Looking across the room to see the bailiff switching the phone off, Leas spoke as he stood halfway up and leaned out of the witness box. “He confessed…and he laughed when he did it, laughed at their deaths and their pain.” Leas settled back into his seat.
The attorney turned to the center bench and the large black-robed judge behind it. “Your Honor, as you can see the confession is coerced. I respectfully request that the statement be suppressed based upon the admission of Agent Leas that it was obtained by force, fear of injury, and that because of that, it is unreliable.”
The judge looked to his side to peer at Leas and then turned to address the lawyer standing before him. He rubbed his chin. “I don’t like this, but I have no option under the testimony presented in this hearing today. The evidence is clear. Mr. Flint was strangled immediately before giving the statement. Under those circumstances I find the statement unreliable and it shall be suppressed.

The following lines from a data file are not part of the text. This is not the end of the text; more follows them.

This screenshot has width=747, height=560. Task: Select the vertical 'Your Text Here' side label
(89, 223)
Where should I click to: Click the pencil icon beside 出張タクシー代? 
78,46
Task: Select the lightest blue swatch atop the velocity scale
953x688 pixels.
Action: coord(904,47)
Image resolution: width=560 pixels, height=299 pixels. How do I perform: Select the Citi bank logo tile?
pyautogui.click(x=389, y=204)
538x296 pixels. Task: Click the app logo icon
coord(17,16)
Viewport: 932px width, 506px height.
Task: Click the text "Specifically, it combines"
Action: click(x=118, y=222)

Trial is scheduled for a month from now, counsel. I expect real discussions on trying to resolve this case prior to it proceeding. The court is adjourned.”
DEFENSE COUNSEL HAD
done his homework, twisting a tale of a FBI drunk suffering from the death of his young wife into the defense, and it resulted in the loss of the defendant’s admission to killing multiple women. Leas could still see the DAs’ faces, bowed down as he testified, clearly not liking what they heard. His drinking had not interfered with the investigation of Flint and his five roadside murders.
It hadn’t
. But the loss of his admission meant the jury would be less likely to convict at the trial next month.
Halfway through the courtroom doors, the local prosecutor grabbed the jacket sleeve of Leas’ right arm and spun him into the wall, preparing to hit him. Before Leas could respond, another young suit interjected, tearing the two men apart and pushing them into a side room of the courthouse. Agent Leas was looking down, straightening his black jacket’s lapel, when the attorney began speaking. “Do you have any
fucking
clue what you have done? If this shit gets loose he’s going to kill again and that blood will be on your hands. What the hell are we supposed to do now?” The narrow-faced prosecutor shoved his finger into Leas’ face, pacing the room as if he actually wanted an answer.

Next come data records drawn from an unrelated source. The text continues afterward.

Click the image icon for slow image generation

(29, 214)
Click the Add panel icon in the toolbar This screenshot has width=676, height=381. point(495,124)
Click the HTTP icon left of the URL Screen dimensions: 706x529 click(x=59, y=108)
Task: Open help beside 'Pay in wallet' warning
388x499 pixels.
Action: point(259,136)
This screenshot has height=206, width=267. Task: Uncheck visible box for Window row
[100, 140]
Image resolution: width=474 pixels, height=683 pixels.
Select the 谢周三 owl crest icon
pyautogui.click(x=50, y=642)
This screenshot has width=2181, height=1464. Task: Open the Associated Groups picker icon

Leas gave the man a stern stare and said, “Here’s something novel, you could do your job and prove he’s the murderer just by using the evidence that links him to it.” Leas’ thick black eyebrows were raised as he delivered the last few words.

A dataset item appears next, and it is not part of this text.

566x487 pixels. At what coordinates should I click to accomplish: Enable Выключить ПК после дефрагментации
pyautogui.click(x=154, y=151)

The prosecutor looked over his glasses with disdain at Leas’ response. “No, you… You shut your fucking mouth. Do
my
job? That’s ballsy coming from you, Agent. You know, they warned me about you. A fucking drunk. That’s what they said. All fucked up since your wife’s murder back in D.C., taking it out on every suspect you come across. I’ll have your badge for this royal fuck-up.” Leas’ thick arms tensed under his too-big jacket as he fought to restrain himself. He knew he had screwed the pooch on this one, but he couldn’t control himself. The guy was a killer, and he could prove it, with or without an admission.
“Just get the hell out. I’m done with you. Go pour yourself into one of those bottles of whiskey that you reek of. And if I ever catch you sniffing around one of my cases again, so help me God, you’ll be the one getting the shit beat out of you.”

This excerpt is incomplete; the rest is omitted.